専門紙「月刊宗教工芸新聞」が提供する
仏壇と仏壇店情報
第5回わが家のお仏壇物語
飛騨の小さな山村に、私の生まれ育った実家がある。毎日、御嶽山・乗鞍岳を拝める、自慢の故郷である。
昭和三十九年、実家に花嫁が来た。近くの村同士の婚姻が多い村で、兄嫁は岐阜の町娘だった。その白い手足と華奢な体付きを見て、「あれでは百姓は出来んやろう?」と噂されたという。
ところが、兄嫁は田畑の仕事も村の付き合い方も日を追って身に付け、四人の子どもにも恵まれた。兄嫁と入れ違いに家を出た私は、実家に帰る楽しみが増えた。
兄嫁は私より一歳下で大らかな人だった。親には話せない悩み事も聞いてくれた。「そんな事は大した事ではない。大丈夫」すっかり太めになった兄嫁にそう言われるとどんなに心強かったことか。
ナスやかぼちゃ、インゲンなど幼い頃から食べなれた野菜の煮物がとても上手だった。
「女小姑鬼千匹」の諺に反して、姉妹のようになれた兄嫁は、ずっと実家を守って居てくれると信じていた。
平成十九年の秋、兄嫁に末期ガンが見つかり、翌年の初夏に逝った。

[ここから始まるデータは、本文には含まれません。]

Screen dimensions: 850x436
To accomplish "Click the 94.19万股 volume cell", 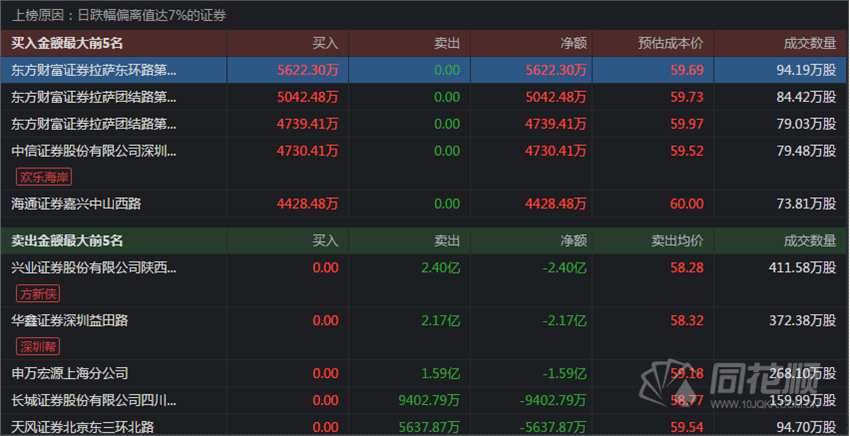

六十四歳だった。「嫁が命」と言われていた兄は、しょげ返り仕事もせず泣いていると姉から聞いた。遠くに嫁いだ私は、ただおろおろと案じていた。
数ヵ月後、兄から電話が入った。
「あれはなあ、仏壇を買い換えたいって箪笥貯金をしていたんや。沢山貯めとったぞ」
兄の声が弾んでいた。
兄嫁の一周忌には、古い家がびびる程の立派な仏壇が入っていた。
「兄ちゃん、もう泣かんでいいのか?」
つい、兄をからかってしまった。
「なあに、あれはこの仏壇になって、いっつも俺を見ておる。もう、寂しゅうないぞ」
兄の顔に笑いが戻っていた。兄嫁を慕う人からの供物が絶えないと見せてくれた。